**WHAT IS EXPECTED:**
Duplicate the stretch of the Nadderud stadion passage from "Before the start" through "field meet, Tyrvinglekene.".

**PASSAGE:**
Sports stadium in Nadderud, Norway

Nadderud stadion is a multi-purpose stadium in Bekkestua, Bærum, Norway.

==Association football==
It is currently used mostly for track and field meets and football matches, and is the home ground of the Norwegian Toppserien (women's) and Eliteserien (men's) team Stabæk Fotball. Former tenants are Bærum SK. Matches for the U-21 national team has also been played here.

The record attendance is about 10,000, from a 1970 Norwegian Cup match where Stabæk played Strømsgodset. Ahead of the 1996 season, a new main grandstand with seating for 2,900 people was opened, costing 15 million Norwegian krone (NOK). It increased the seating at the stadium with 1,400 seats from the old grandstand. The municipality installed flood lights ahead of the 2005 season. Stabæk moved to Telenor Arena for the 2009 Tippeligaen season, but returned to Nadderud for the 2012 season due to financial issues. In a 2012 survey carried out by the Norwegian Players' Association among away-team captains, Nadderud was ranked twelfth amongst league stadiums, with a score of 2.73 on a scale from one to five.

From 2009 the stadium is the home pitch of Stabæk's women's team Stabæk Fotball Kvinner (SFK), who play in Toppserien, the women's top division.

Before the start of the 2012 season, Stabæk Fotball has moved back to Nadderud and the team's Eliteserien matches will be played at the stadium. This follows a decline in fortune of the top tier team, who were not able to pay for their rent for Telenor Arena past the end of 2011.

On 27.04. 2026 Stabæk moved to the New Nadderud Stadion built adjacent to this old Nadderud. The youth teams of Stabæk will still use this old Nadderud after a small upgrade

==Athletics==
The stadium hosted the European Cup in Athletics, First League for Men, in 2000. Domestically it has hosted the Norwegian Championships in 1966 (arranged by (IL Tyrving) and 1985 (arranged by (Fossum IF). It annually hosts the country's largest track and field meet, Tyrvinglekene.

==Bandy==
The Norwegian bandy final was held here on 22 February 1970 when Strømsgodset IF under a heavy snowfall beat Stabæk IF 3–1.

Saved data entries
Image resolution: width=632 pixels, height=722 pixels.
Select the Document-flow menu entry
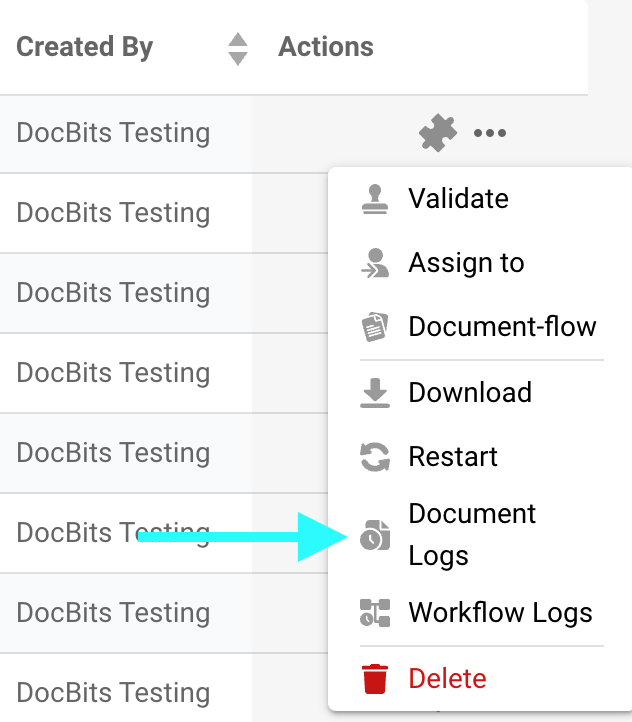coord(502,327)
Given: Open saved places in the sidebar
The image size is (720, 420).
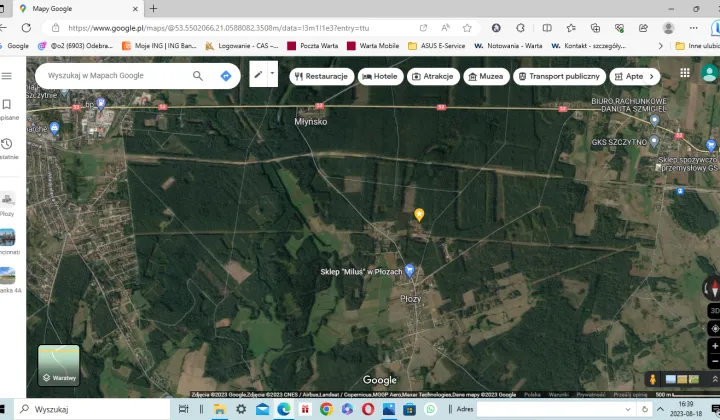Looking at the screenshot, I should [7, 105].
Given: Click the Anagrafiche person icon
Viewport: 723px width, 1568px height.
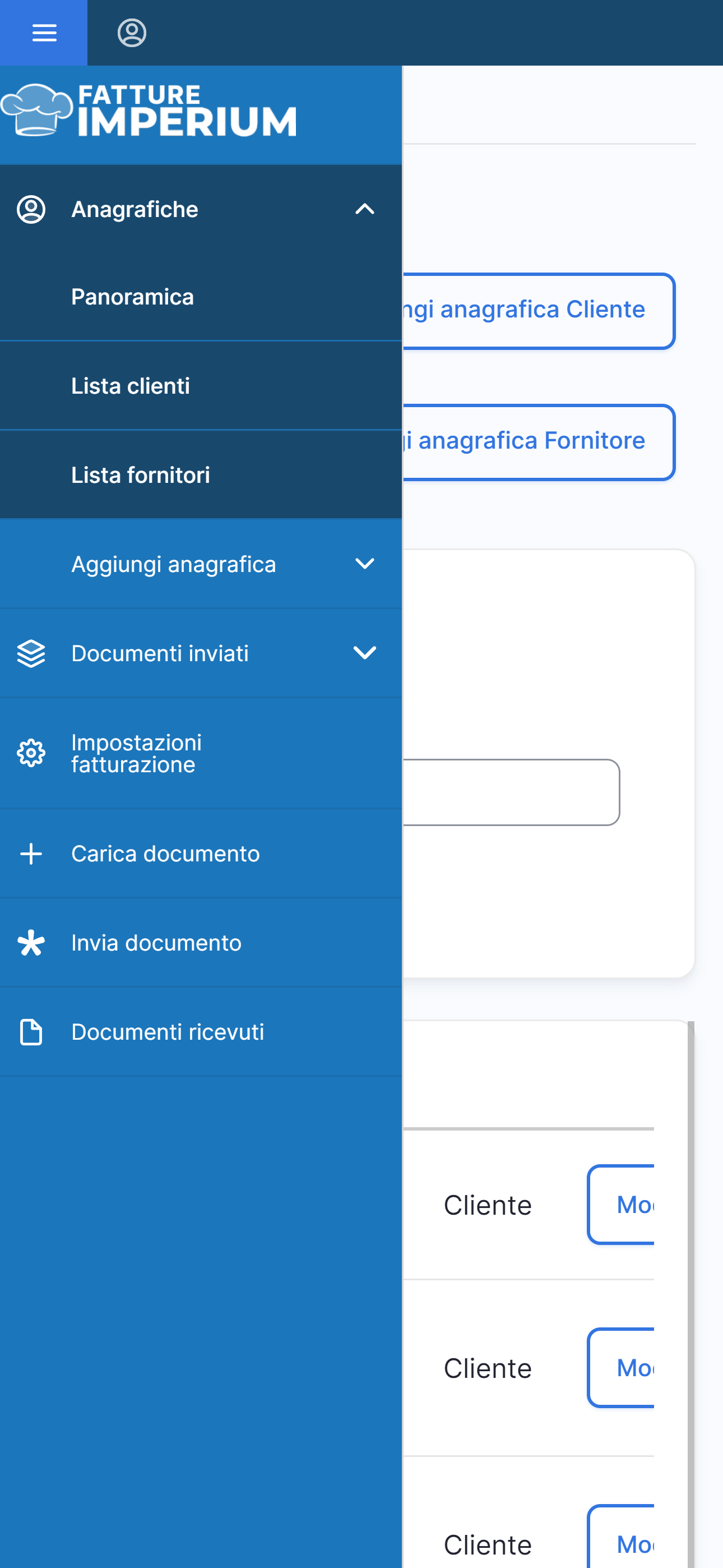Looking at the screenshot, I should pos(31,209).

---

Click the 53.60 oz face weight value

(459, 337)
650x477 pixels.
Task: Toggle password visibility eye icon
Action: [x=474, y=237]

**RESULT OF THIS TASK:**
Before the start of the 2012 season, Stabæk Fotball has moved back to Nadderud and the team's Eliteserien matches will be played at the stadium. This follows a decline in fortune of the top tier team, who were not able to pay for their rent for Telenor Arena past the end of 2011.

On 27.04. 2026 Stabæk moved to the New Nadderud Stadion built adjacent to this old Nadderud. The youth teams of Stabæk will still use this old Nadderud after a small upgrade

==Athletics==
The stadium hosted the European Cup in Athletics, First League for Men, in 2000. Domestically it has hosted the Norwegian Championships in 1966 (arranged by (IL Tyrving) and 1985 (arranged by (Fossum IF). It annually hosts the country's largest track and field meet, Tyrvinglekene.